ROANOKE TIMES

                         Roanoke Times
                 Copyright (c) 1995, Landmark Communications, Inc.

DATE: MONDAY, June 18, 1990                   TAG: 9006180028
SECTION: NATIONAL/INTERNATIONAL                    PAGE: A8   EDITION: METRO 
SOURCE: Associated Press
DATELINE: JERUSALEM                                LENGTH: Medium


LEBANON INVASION ARCHITECTS NAMED TO ISRAEL DEFENSE POSTS

The new right-wing Cabinet on Sunday gave former generals Ariel Sharon and Rafael Eitan their biggest say in military policy since both were reprimanded for actions in two massacres during the 1982 Lebanon invasion.

At its first meeting, the Cabinet named Sharon, a former defense minister, and Eitan, chief of staff during the Lebanon invasion, to the 11-man Ministerial Defense Committee.

The committee is a forum for debating defense policies and also includes one representative of each of Likud's government coalition allies.

Sharon and Eitan were blamed by an Israeli inquiry for not anticipating that Israel's Lebanese Christian militia allies would massacre hundreds of Palestinians if they were allowed to enter Beirut's Sabra and Chatilla refugee camps in 1982.

Sharon, a leader of the conservative Likud bloc, also was named chairman of a Cabinet committee overseeing the immigration of thousands of Soviet Jews to Israel. Sharon is an advocate of Jewish settlements in the occupied West Bank and Gaza Strip.

His appointment has raised fears that he would try to move Soviet Jews to the occupied areas, worsening already tense ties with the United States.
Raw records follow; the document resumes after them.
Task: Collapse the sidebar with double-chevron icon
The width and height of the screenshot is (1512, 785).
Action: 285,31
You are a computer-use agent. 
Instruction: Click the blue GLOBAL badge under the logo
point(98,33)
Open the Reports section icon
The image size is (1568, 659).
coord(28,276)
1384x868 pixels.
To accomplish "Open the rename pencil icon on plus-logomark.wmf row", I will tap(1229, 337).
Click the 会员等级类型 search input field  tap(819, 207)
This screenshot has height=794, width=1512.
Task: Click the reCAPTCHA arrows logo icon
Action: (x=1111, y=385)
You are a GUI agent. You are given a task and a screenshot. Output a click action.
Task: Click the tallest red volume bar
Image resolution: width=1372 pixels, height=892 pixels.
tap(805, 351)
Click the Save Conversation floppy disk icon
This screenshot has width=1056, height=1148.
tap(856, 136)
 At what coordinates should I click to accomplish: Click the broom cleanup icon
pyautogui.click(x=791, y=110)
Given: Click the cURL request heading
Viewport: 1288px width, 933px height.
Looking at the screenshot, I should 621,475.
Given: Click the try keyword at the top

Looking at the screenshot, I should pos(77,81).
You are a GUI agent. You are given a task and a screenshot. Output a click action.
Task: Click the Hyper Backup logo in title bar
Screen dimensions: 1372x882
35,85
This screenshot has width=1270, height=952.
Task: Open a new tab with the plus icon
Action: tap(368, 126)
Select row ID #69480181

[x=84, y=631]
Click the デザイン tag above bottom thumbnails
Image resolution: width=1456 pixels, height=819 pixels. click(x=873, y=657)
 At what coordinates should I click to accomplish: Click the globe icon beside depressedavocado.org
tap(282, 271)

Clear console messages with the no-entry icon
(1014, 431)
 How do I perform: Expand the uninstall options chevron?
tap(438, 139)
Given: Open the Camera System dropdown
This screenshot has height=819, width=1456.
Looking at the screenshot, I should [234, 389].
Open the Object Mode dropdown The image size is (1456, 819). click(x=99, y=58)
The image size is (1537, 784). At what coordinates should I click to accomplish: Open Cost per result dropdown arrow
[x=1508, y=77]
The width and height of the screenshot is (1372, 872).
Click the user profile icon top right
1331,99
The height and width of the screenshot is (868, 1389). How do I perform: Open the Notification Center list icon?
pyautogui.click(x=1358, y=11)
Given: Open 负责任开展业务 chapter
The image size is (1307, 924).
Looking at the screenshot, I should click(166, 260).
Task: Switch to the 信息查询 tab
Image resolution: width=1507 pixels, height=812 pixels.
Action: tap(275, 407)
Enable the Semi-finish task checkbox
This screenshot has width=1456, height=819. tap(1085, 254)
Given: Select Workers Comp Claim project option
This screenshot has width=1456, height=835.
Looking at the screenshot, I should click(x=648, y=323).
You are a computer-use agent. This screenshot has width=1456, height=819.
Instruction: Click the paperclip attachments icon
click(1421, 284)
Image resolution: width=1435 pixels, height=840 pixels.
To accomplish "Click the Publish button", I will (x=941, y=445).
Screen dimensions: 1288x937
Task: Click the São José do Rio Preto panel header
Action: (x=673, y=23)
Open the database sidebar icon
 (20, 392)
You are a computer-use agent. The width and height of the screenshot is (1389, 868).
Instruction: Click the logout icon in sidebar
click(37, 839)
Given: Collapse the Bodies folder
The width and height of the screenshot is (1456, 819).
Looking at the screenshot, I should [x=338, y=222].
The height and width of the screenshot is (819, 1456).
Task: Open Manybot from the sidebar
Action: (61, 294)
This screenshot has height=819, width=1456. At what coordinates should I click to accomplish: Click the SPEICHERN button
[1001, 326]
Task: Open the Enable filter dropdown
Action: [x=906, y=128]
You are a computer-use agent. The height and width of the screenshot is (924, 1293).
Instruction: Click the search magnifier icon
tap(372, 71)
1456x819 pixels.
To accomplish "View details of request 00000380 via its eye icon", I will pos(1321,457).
U.S. officials consider the Jewish settlements obstacles to peace.

Israeli officials insisted Sunday that the new Cabinet would work for peace with Palestinians and for a smoother relationship with the United States.

Defense Minister Moshe Arens said he wants to "improve the level and scope of dialogue between myself as defense minister and the Arab Palestinian population in the area, so that together we try to find the basis of an agreement."